Junior Volunteers Felicity Pollard and Zac Dockins check on the Christmas For Kids Sharing Tree at Gritman Medical Center in Moscow, Idaho, on Dec. 14. The Junior Volunteers organized the sharing tree. (Geoff Crimmins / The Moscow-Pullman Daily News)

Junior Volunteers Felicity Pollard and Zac Dockins check on the Christmas For Kids Sharing Tree at Gritman Medical Center in Moscow, Idaho, on Dec. 14. The Junior Volunteers organized the sharing tree. (Geoff Crimmins / The Moscow-Pullman Daily News)

High school seniors volunteer, discover career goals

By Samantha Malott

The Moscow-Pullman Daily News

MOSCOW, Idaho — It might have been following in family footsteps, or possibly too many binge-watching sessions of “Grey’s Anatomy,” or maybe it was as simple as opening the first door into the rest of their lives without realizing it.

No matter what led high school seniors Zac Dockins and Felicity Pollard to the Gritman Medical Center Junior Volunteers program four years ago, both would say it has changed who they are academically and personally, and maybe even the perception of teenagers in the community.

The more than 20-year-old JV program allows high school students to volunteer at Gritman Medical Center and help with fundraisers around the region, The Moscow-Pullman Daily News reported.

Pollard, an 18-year-old student at Moscow High School, said she had been interested in going into the medical field following graduation next year for a while.

“Like most high school girls, I watch ‘Grey’s Anatomy,’” she said with a smile.

As a child, Pollard said she had dreamed of becoming an architect, but that somehow morphed into becoming a veterinarian, which eventually turned into becoming a doctor.

“It was the idea of being able to help people and making a difference in the world,” she said.

Even if that difference is so insignificant in the scheme of the whole world, she said, it is something. Joining the JV program was her first chance to peek through the window into that world for real, she said.

» EXTRACTED MATERIAL:
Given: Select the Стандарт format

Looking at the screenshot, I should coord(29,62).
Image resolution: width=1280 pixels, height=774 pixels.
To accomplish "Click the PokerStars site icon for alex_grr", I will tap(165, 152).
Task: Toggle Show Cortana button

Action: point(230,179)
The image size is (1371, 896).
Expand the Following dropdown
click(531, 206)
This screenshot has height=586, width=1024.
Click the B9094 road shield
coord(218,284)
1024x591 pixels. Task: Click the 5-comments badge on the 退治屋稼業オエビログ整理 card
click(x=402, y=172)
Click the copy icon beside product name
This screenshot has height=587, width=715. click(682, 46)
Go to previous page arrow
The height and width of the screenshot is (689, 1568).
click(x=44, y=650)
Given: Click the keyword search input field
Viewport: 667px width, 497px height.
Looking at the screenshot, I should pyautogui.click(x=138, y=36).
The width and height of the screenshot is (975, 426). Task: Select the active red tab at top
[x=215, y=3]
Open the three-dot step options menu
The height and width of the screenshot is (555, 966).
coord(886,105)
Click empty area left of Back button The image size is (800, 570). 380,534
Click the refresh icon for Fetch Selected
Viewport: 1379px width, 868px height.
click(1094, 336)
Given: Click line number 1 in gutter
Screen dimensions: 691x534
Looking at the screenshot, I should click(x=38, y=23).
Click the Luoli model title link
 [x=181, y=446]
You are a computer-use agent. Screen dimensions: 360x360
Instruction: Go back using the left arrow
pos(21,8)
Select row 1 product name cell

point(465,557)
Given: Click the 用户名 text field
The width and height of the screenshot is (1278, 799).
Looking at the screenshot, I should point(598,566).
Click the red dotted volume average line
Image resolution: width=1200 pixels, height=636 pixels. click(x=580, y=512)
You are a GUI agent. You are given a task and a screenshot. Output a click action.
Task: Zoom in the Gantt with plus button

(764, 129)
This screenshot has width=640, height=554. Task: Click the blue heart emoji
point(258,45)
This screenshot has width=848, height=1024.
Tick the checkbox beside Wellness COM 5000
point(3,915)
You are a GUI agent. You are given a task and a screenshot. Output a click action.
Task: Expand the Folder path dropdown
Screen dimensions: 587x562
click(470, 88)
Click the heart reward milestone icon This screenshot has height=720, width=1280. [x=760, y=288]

» LIST OF TASKS:
1) In the article about the Gritman Junior Volunteers, list the careers Pollard says she wanted at one time or another, from childhood on.
2) Resume the article about the Gritman Junior Volunteers, picking up right after its last sentence.
You won't need the items to do this.

» RESULTS:
1) Architect, veterinarian, doctor

2)
Now vice-president of the group, Pollard said her high school career would have been very different because joining helped her come out of her shell, develop leadership skills and connect with her community.

Dockins, Potlatch High School student and also 18, wholeheartedly agrees.

“It would have been way different. I probably wouldn’t be going into the medical field,” he said.

Although Docking has been an official member for only four years, he has been helping around the hospital for the past 17. His mom, Debi Dockins, is the director of the JV program. Now the JV president, Dockins said he has really keyed into what he wants to strive for — becoming a surgeon.

“It may sound weird, but I work in a meat locker,” he said, and moving from working on animals to humans just seemed like the natural progression.

But it isn’t all the glitz and glamour like in “Grey’s Anatomy” — which Dockins admits he is a big fan of himself — that drew him to becoming a surgeon; it is the service to people.

Growing up, Dockins said his mother has always kept him active in volunteering opportunities.

“Being a doctor, that is the easiest way to help people,” he said. “It kind of becomes who you are. It is a part of your personality. You are a volunteer.”

Pollard added she hopes the work she and her fellow JVs do through the program shows the community that teenagers aren’t just self-centered or glued to their cell phones.

“By going around as teenagers asking for donations or putting on fundraisers, it shows we care,” she said. “Just knowing how it feels to help other people helps with everything in life. Knowing what it is like to fully devote yourself to giving.”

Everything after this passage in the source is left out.